Naji Abu Nowar talks about exploring the Bedouin way of life in his first feature Theeb
Naji Abu Nowar’s short film Death of a Boxer was screened at the Dubai International Film Festival in 2009, but the road from that to making his first feature film proved to be long and winding.
Along the way, there was a series of scripts that never got enough funding and ideas that floated off into the wind – but then he met the producer and co-screenwriter Bassel Ghandour.
“He wrote a short film in 2010, which he sent to me and I loved,” says Nowar, who lives and works in Jordan. “The first thing I wrote in 2003 was this kind of Bedouin Western, which wasn’t very good but I realised that this world was ripe for cinema.
“A little while later, I was in the desert and looking at the landscape and this idea suddenly clicked and I immediately called Bassel asking if he wanted to work together.”

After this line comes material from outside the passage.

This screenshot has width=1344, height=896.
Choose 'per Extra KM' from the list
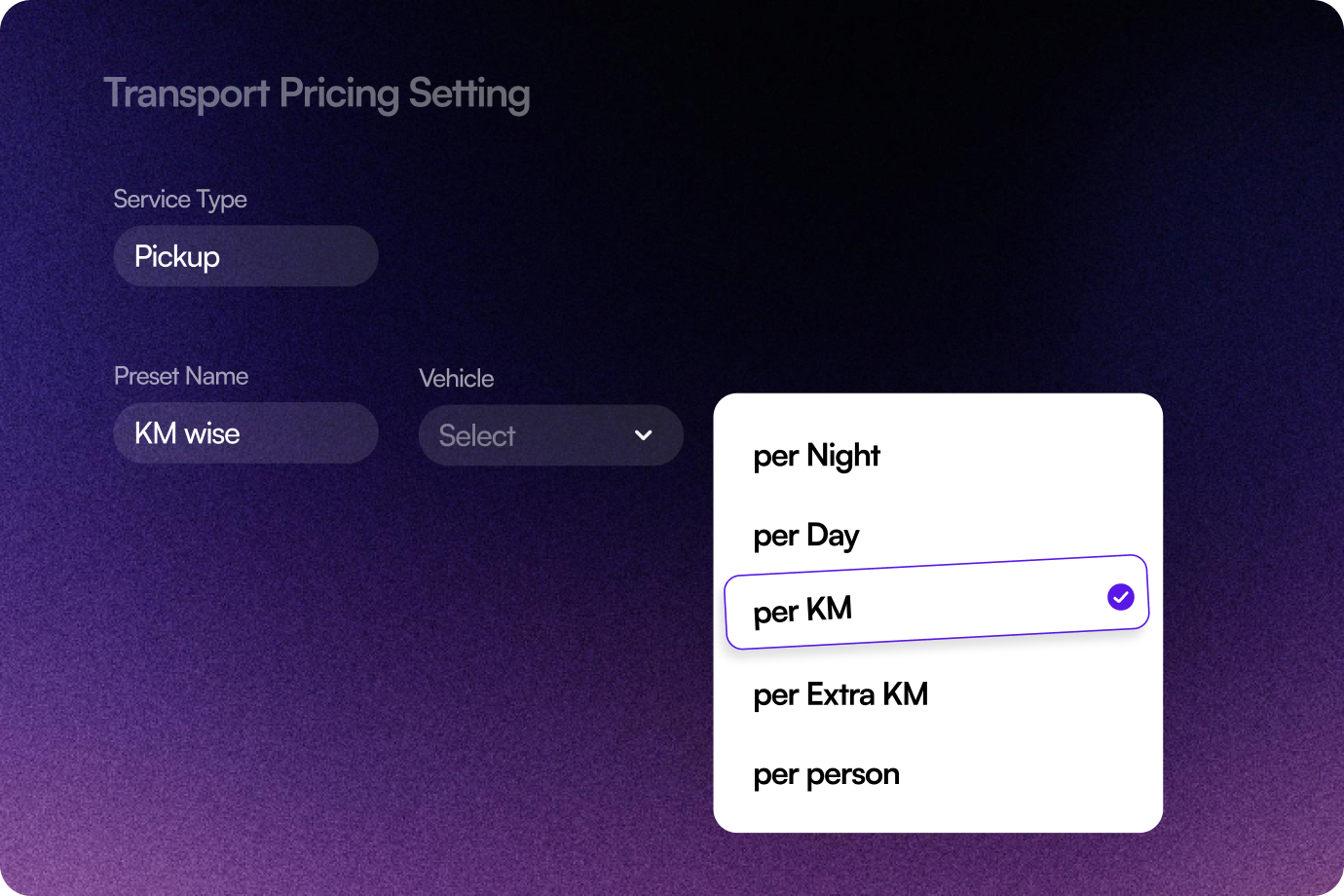840,693
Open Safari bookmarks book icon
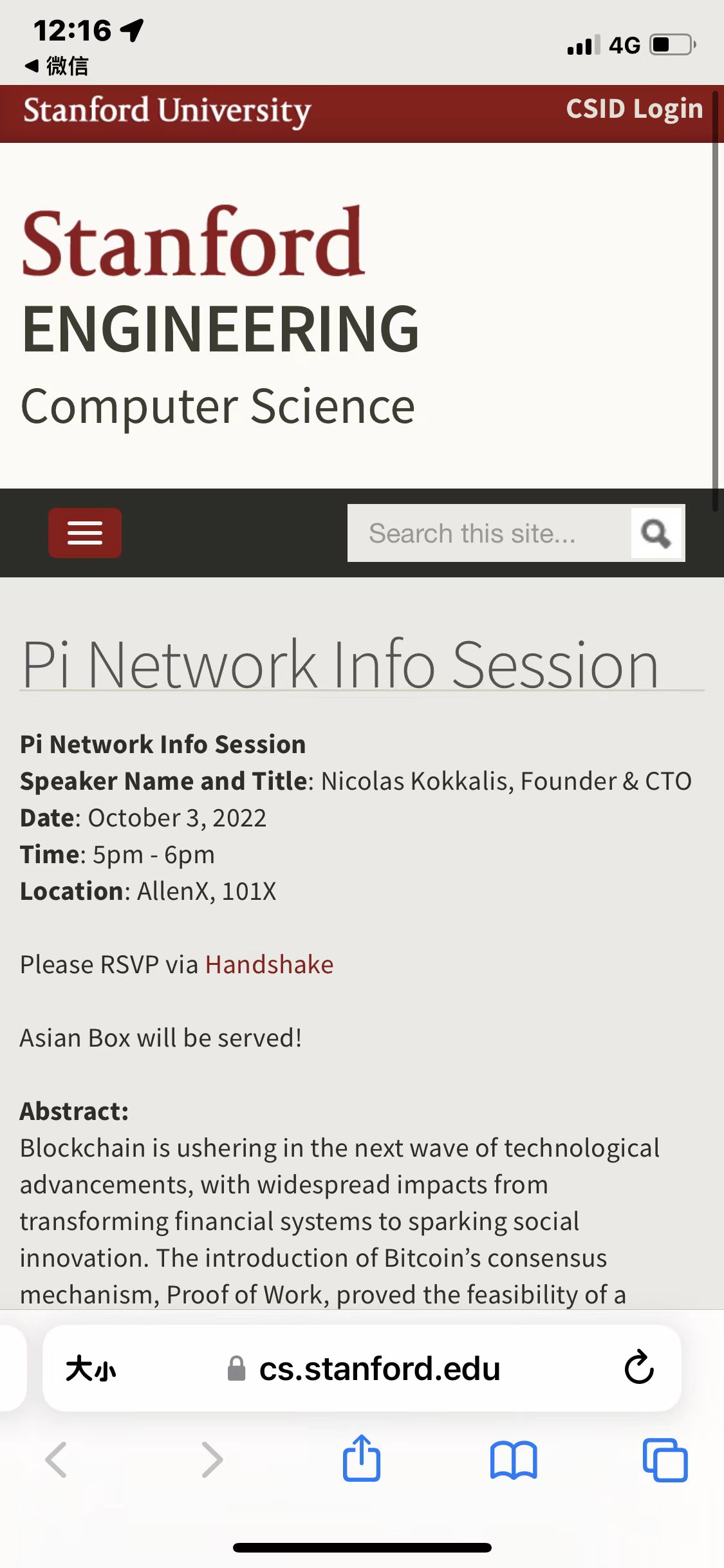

The result of their collaboration is Theeb, which was developed by Sanad, the development and post-production fund of the Abu Dhabi Film Festival.
Theeb will premiere at the Venice Film Festival, which begins on August 27, and has been selected for the Orizzonti competition section of the programme, which is a breeding ground for new talent.
Set in Arabia in 1916, the film tells the story of two brothers living with a Bedouin tribe in a forgotten corner of the Ottoman Empire, an area that is now part of northern Saudi Arabia. After the death of their father, the elder boy, Hussein, tries to teach his brother Theeb (the Arabic word for wolf) about the Bedouin way of life.
Their lives are interrupted by the arrival of a British army officer and his guide, who are on a mysterious mission.
The writer and director says the film would not have been made without the generous help of the Jordanian film community.
“You need ambassadors who are going to take risks with you and people who are forward-thinking and believe that we can make films that can get into Venice,” says Nowar. “They are the unsung heroes of the film, as are the crew – a lot of whom worked for deferred payments or for free.
“Then there are funds such as Sanad. That was the only finance and support we got when we developed the screenplay. They also helped us out in post-production and stood by us throughout. Doha Film Institute also came in and were wonderful as well. They did a huge amount for us and it was great that these two institutions worked together and really cooperated to help us.”
Nowar was fascinated by the idea of making a film set in 1916 because “obviously, that period in history is a fundamental part of forming what is the modern Middle East, just in the fact that it was the end of the 400-year Ottoman Empire”.
He adds: “It’s a time of massive change, which I’ve always loved about American Westerns or Akira Kurosawa Easterns – where you see the building of railroads or the first person to handle a pistol. I love these kinds of things because they are really relevant to our world now. I’d like to claim credit that we knew the Arab Spring was coming, but we didn’t have a clue. But it must have been in the zeitgeist.”
Nowar was born in Oxford, England, and lived there until his family returned to Jordan when he was 10. He went back to England to sit his A Levels and, coming from a military family, he went on to pursue war studies at King’s College London. “You’d be surprised that, strategically and organisationally, I’ve used a lot of stuff that I was taught in filmmaking,” he says.
Nowar has been living in Amman since 2004, but for the majority of the writing and production of Theeb, he lived in Shakiriya Village in the Wadi Rum desert.
“The people of Wadi Rum are the single most important contributors to the film,” says Nowar. “Their folklore, their storytelling, their poetry is really what the film is about. The story developed by sitting around with the old men of the tribe and listening to their tales, picking up elements and things that excited me and I incorporated it into the story.”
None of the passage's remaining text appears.